In Shanghai, the weather was great and cooperated well, Then there was the big wide beautiful countryside of Shanghai. We were not in the center of the City of Shanghai, but rather in the auto manufacturing capital of China. It was an hour to the airport and also an hour away from the city by land vehicle. The convention or the meeting I was attending was also an hour’s bus ride from the hotel we were booked in.

So what kind of territory was in between these main locations I was to stay in – the hotel, the convention site, and the airport? It was wide flat lands as wide and far as the eye can see that could very well have been planted with fruits and vegetables – crops that could maybe solve, in one sweep, the lack of nutritious sustenance among my own country’s population. China, in its bid to get a bigger share of world commerce, is changing its skyline so fast. I wonder what this fast transformation meant and brought to the ordinary Chinese population.

According to available data, Shanghai is one of the largest metropolitan areas in the world. It has a large population – a total of 16.74 million in 2000 – occupying fifth place among the 10 largest cities, next only to Mexico City, Tokyo, Sao Paolo, and New York. The population density of Shanghai is as high as 2,657 per sq. km. on average. Since 1993, Shanghai has been the first region of China to have a negative fertility growth rate in its registered population, while the total number of registered people is increasing owing to in-migration.
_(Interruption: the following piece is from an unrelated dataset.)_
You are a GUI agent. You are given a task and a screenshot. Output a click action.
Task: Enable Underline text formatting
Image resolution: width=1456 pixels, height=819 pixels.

According to the 2000 population census, the rate of natural increase was -1.9 per 1,000. Besides, along with the urbanization and expansion of metropolitan regions, the urban population of Shanghai increased to 14.78 million in 2000, accounting for more than 88% of the total population. Generally speaking, the trend is such that settlements of urban inhabitants are extending to suburban areas where rural inhabitants are also assembling on the border line of metropolitan areas.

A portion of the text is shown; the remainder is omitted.